(Recorded data)
****
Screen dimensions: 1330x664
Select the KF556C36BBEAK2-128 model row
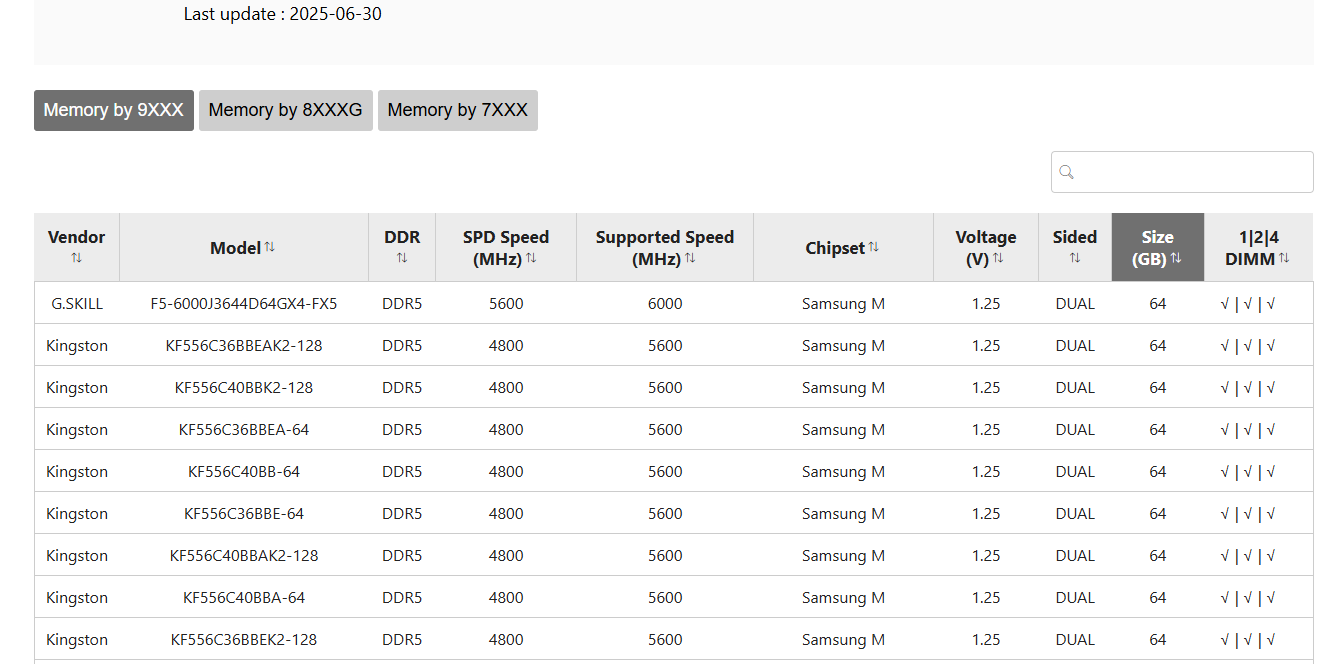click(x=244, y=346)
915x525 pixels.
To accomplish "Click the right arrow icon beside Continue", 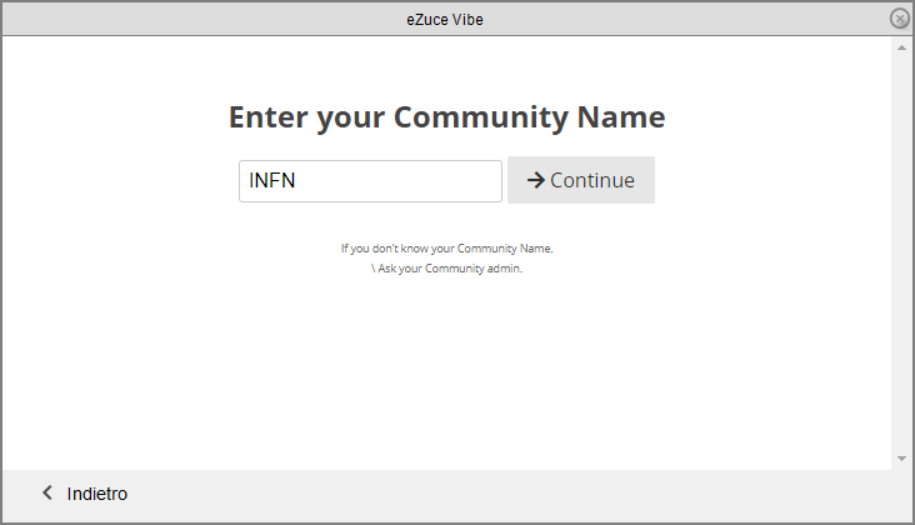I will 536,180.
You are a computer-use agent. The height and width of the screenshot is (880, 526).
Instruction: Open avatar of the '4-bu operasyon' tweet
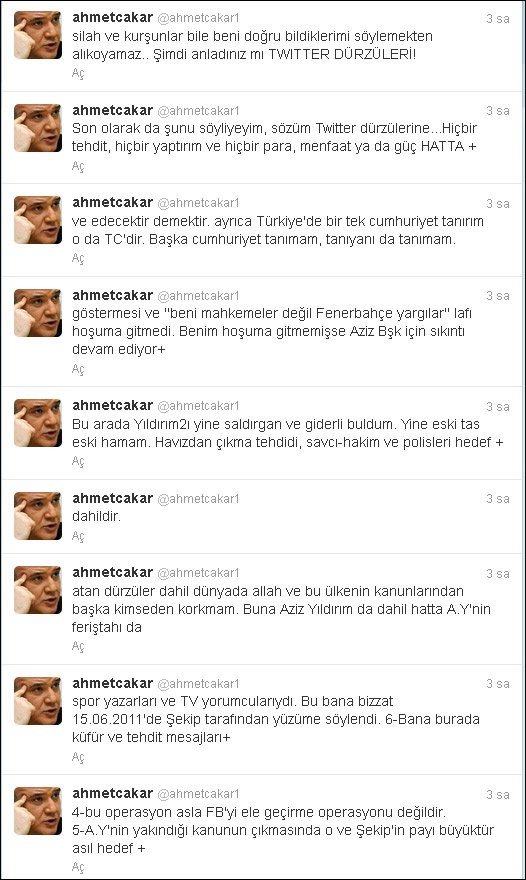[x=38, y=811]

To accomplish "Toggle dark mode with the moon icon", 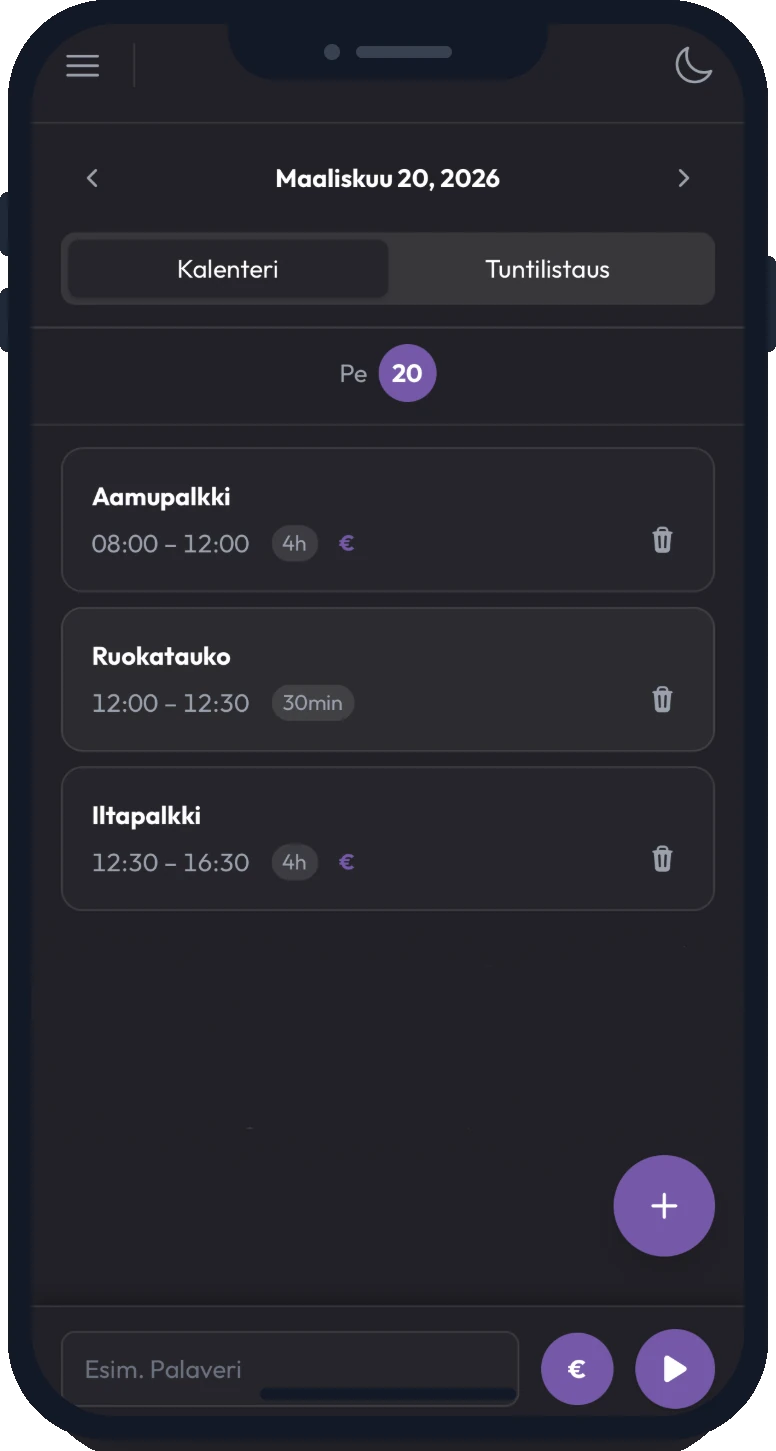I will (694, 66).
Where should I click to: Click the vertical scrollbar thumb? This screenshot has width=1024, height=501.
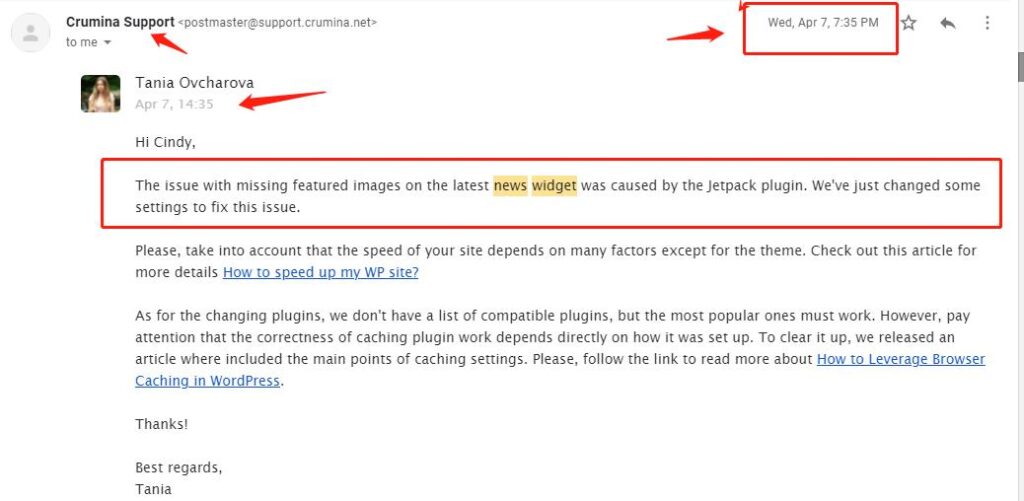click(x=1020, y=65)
****
**PROMPT**
Copy exactly, and only, the lines running from the one containing "Where should I" through the final line of the data, and omit the pictures.

**SOLUTION TO THIS EXERCISE**
Where should I click to: Click the vertical scrollbar thumb? This screenshot has width=1024, height=501.
click(x=1020, y=65)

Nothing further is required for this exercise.